_Dataset entries_
[Start of Attachment]

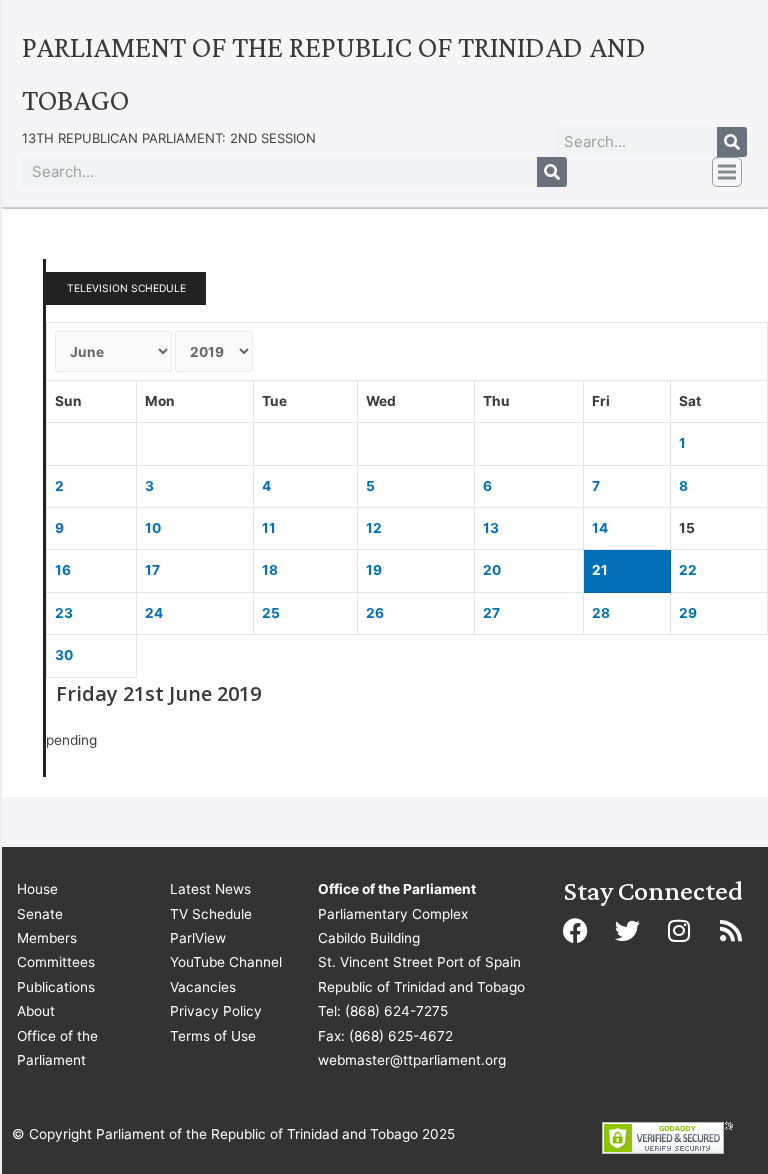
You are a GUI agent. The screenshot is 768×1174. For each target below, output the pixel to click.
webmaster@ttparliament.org (412, 1060)
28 (601, 613)
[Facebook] (575, 930)
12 (374, 528)
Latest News (210, 889)
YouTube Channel (226, 962)
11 (269, 528)
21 (600, 570)
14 (600, 528)
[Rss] (731, 930)
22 (688, 570)
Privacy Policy (216, 1011)
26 (375, 613)
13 (491, 528)
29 (688, 613)
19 (374, 570)
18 (270, 570)
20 (492, 570)
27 (491, 613)
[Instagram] (679, 930)
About (36, 1011)
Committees (56, 962)
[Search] (732, 142)
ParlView (198, 938)
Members (47, 938)
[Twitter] (627, 930)
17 (152, 570)
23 (64, 613)
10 (153, 528)
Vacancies (203, 987)
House (37, 889)
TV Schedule (211, 914)
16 (63, 570)
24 (154, 613)
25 (271, 613)
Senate (40, 914)
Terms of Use (213, 1036)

[End of Attachment]

_Task to carry out_
Nothing but the records above, exact and without pictures, should appear in the answer.

_Exercise result_
You are a GUI agent. The screenshot is 768×1174. For each target below, output the pixel to click.
webmaster@ttparliament.org (412, 1060)
28 (601, 613)
[Facebook] (575, 930)
12 (374, 528)
Latest News (210, 889)
YouTube Channel (226, 962)
11 (269, 528)
21 (600, 570)
14 (600, 528)
[Rss] (731, 930)
22 (688, 570)
Privacy Policy (216, 1011)
26 (375, 613)
13 (491, 528)
29 (688, 613)
19 (374, 570)
18 (270, 570)
20 (492, 570)
27 (491, 613)
[Instagram] (679, 930)
About (36, 1011)
Committees (56, 962)
[Search] (732, 142)
ParlView (198, 938)
Members (47, 938)
[Twitter] (627, 930)
17 (152, 570)
23 (64, 613)
10 (153, 528)
Vacancies (203, 987)
House (37, 889)
TV Schedule (211, 914)
16 (63, 570)
24 (154, 613)
25 (271, 613)
Senate (40, 914)
Terms of Use (213, 1036)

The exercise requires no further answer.